Wednesday, 4:15 p.m.: While watching the end of a documentary titled OT:Our Town about students from Dominguez High School in Compton, CA, who put on the school’s first play in 20 years, I tear up a little when the student playing Emily says, “Do any human beings ever realize life while they live it—every, every minute.”
Tuesday, 5:45 a.m.: Sawyer falls back asleep with his head on my shoulder.

Tuesday, March 8, 2011

Teaching Grammar/Learning Grammar. Sigh.

Guest Blogger: Linda Stine

Like everyone else, I've been moaning and groaning my way through midterms this week. And, like perhaps at least some of you, I've been wondering if my grammar explanations have been doing more harm than good, as I note fragmented ideas and run-on sentences and commas popping up in locations that just seem to belie any rational explanation.
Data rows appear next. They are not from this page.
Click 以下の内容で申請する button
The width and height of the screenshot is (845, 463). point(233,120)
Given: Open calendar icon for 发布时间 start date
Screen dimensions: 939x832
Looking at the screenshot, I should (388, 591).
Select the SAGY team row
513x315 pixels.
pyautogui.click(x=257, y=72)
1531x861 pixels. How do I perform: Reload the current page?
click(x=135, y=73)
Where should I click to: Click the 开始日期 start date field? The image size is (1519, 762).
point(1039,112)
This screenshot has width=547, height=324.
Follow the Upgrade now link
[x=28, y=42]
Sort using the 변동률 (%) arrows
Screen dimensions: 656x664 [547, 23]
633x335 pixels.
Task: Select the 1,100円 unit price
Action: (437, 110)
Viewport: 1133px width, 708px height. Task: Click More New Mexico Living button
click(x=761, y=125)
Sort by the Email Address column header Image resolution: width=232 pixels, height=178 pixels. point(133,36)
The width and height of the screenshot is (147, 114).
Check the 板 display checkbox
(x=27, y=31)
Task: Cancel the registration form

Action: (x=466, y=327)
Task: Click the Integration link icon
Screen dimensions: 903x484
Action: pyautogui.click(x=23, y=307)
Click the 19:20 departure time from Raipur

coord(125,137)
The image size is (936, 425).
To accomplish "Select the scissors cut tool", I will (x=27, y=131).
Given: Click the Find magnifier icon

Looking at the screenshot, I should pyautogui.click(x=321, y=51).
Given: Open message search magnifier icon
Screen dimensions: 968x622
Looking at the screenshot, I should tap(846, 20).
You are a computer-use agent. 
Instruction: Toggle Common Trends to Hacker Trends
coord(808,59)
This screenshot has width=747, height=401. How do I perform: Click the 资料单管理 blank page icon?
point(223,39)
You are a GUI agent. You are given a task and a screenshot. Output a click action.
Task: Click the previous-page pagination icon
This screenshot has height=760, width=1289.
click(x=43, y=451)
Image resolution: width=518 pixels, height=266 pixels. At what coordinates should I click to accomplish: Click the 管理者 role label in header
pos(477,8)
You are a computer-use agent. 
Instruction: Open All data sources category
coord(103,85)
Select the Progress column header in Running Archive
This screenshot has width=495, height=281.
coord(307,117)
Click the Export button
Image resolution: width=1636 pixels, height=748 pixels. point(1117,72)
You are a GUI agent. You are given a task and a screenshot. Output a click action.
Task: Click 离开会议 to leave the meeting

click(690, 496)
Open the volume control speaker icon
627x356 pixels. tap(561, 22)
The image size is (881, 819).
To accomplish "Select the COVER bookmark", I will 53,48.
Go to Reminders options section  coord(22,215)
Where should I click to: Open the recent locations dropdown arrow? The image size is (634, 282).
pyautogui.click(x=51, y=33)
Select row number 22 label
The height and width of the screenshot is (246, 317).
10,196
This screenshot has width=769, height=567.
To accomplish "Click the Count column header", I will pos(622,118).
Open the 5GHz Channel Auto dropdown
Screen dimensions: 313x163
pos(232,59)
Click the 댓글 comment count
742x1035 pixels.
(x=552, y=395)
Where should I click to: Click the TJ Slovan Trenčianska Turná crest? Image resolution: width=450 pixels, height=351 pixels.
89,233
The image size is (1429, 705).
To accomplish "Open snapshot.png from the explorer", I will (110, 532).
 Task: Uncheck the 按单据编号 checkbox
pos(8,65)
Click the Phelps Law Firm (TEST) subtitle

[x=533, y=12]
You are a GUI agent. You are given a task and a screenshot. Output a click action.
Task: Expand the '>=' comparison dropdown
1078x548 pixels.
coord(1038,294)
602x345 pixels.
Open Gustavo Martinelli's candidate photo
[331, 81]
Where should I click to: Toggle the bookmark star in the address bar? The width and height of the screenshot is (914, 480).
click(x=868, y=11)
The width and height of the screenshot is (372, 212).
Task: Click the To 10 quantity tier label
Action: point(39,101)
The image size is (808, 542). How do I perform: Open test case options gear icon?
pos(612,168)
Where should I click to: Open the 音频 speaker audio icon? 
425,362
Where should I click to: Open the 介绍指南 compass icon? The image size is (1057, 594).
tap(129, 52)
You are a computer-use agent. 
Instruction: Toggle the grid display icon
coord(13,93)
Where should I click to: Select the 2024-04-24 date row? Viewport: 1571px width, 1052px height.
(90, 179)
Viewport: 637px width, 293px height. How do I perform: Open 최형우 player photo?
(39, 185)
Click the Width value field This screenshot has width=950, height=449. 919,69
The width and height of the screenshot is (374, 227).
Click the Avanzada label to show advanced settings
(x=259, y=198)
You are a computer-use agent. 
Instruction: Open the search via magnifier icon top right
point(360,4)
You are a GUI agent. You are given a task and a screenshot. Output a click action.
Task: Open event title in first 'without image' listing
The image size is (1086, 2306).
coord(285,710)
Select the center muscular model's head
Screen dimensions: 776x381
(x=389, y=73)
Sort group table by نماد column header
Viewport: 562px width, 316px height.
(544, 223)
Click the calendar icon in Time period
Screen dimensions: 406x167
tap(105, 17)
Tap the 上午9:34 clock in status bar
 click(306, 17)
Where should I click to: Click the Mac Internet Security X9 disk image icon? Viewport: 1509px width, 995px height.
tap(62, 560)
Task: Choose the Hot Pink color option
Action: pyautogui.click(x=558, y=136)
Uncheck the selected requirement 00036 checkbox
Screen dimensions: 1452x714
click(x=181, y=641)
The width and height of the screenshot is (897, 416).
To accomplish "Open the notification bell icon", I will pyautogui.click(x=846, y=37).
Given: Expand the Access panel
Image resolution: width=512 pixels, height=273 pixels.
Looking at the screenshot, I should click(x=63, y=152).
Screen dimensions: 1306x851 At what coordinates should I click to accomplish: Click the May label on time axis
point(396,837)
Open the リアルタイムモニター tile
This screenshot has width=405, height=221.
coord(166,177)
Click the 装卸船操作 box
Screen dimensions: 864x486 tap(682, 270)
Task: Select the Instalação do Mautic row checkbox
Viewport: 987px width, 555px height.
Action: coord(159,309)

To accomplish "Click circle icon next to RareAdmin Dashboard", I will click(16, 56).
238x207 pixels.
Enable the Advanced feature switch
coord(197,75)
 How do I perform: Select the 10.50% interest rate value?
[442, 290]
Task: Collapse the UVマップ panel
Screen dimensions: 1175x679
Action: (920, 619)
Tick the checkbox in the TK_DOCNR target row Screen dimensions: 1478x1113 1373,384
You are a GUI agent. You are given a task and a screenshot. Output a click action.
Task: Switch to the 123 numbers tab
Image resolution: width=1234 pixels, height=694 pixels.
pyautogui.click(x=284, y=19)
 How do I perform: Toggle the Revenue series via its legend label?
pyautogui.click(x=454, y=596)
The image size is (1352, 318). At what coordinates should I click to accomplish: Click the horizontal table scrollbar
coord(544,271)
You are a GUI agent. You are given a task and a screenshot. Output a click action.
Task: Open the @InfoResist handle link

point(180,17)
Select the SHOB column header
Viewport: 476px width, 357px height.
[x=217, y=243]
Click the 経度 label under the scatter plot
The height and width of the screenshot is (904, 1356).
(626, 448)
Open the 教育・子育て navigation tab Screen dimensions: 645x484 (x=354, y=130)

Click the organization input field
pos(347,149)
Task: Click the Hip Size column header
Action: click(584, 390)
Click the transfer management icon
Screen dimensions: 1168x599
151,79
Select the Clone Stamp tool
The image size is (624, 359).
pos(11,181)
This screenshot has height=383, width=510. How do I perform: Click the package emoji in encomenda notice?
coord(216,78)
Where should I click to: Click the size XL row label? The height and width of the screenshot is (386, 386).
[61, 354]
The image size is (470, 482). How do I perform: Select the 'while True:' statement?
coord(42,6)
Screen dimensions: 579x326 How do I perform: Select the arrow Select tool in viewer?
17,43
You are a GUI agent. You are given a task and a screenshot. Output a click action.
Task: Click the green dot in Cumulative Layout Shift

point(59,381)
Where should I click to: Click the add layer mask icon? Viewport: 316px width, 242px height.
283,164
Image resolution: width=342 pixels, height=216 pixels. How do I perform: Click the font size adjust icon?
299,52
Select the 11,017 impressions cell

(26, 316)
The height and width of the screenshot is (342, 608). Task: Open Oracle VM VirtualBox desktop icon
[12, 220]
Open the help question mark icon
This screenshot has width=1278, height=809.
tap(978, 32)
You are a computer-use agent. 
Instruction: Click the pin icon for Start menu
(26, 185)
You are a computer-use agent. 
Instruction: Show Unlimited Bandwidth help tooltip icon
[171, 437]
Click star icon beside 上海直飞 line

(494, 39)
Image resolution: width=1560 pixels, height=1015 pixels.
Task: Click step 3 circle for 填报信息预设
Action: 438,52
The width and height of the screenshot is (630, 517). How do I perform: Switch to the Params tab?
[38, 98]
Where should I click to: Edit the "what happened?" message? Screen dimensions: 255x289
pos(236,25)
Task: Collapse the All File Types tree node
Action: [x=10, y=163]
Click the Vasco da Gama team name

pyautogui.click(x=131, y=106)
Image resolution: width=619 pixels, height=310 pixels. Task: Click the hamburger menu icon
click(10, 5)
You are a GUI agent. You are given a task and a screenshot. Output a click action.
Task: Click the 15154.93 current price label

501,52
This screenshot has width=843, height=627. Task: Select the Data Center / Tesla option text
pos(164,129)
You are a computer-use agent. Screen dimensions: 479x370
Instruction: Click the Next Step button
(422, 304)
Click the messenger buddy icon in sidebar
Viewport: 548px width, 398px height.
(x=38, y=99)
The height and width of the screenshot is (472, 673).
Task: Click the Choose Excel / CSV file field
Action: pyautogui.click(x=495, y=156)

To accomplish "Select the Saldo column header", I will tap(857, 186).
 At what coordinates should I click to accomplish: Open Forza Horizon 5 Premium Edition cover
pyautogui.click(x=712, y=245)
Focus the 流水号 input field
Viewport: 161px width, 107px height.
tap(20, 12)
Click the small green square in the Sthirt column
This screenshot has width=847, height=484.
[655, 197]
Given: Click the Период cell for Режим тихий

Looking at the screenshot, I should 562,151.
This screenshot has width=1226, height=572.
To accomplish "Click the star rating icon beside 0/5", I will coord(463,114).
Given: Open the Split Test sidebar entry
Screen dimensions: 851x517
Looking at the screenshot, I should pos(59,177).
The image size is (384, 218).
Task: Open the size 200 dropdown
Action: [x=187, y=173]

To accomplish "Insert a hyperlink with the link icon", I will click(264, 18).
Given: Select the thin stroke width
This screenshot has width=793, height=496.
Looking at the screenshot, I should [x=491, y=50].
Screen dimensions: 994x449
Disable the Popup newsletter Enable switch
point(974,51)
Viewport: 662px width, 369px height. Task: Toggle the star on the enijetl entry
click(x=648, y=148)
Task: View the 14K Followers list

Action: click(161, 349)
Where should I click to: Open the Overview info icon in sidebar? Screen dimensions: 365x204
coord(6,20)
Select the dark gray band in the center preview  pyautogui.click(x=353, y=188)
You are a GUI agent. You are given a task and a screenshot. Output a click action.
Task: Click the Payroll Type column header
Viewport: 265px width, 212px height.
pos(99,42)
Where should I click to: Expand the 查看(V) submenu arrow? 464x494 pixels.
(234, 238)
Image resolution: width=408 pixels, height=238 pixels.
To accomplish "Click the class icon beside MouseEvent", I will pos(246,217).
On a listserv for writing teachers recently, a good conversation has been taking place on the whole issue of grammar instruction, student writing, and transferability of writing skills. We know that learning a new concept causes temporary backsliding as students struggle to fit the new knowledge into their existing sense of language structure and begin questioning everything, even concepts that they had previously mastered. (I like to think that's the reason for all those inexplicable commas...). We know too that the same backsliding occurs when students are asked to write on more complicated issues or in other classes with different content matter. We know too that teaching grammar directly and explicitly does little to improve student writing.

So given that, I was wondering what ways you have found that help your students learn, internalize, master, and transfer effectively to other classes the basic concepts of academic grammar and mechanics? Do you discuss grammar rules and then ask students to practice them in exercises before applying them in their own writing? Do you start with the students' own writing and work mainly on getting them to clarify their thoughts, trusting that grammar issues will clear themselves up without formal instruction simply as a side effect of clearer thinking and wider reading? Do you note grammar errors on papers? How? Where? When? Why? Do you have any techniques that work well for you that you could share with the rest of us? Or do you have questions about the whole pesky "good grammar” issue that you keep wrestling with without finding a good answer?

What should we all be doing, I wonder, to ensure that we are graduating students who can write clear, standard, academic English?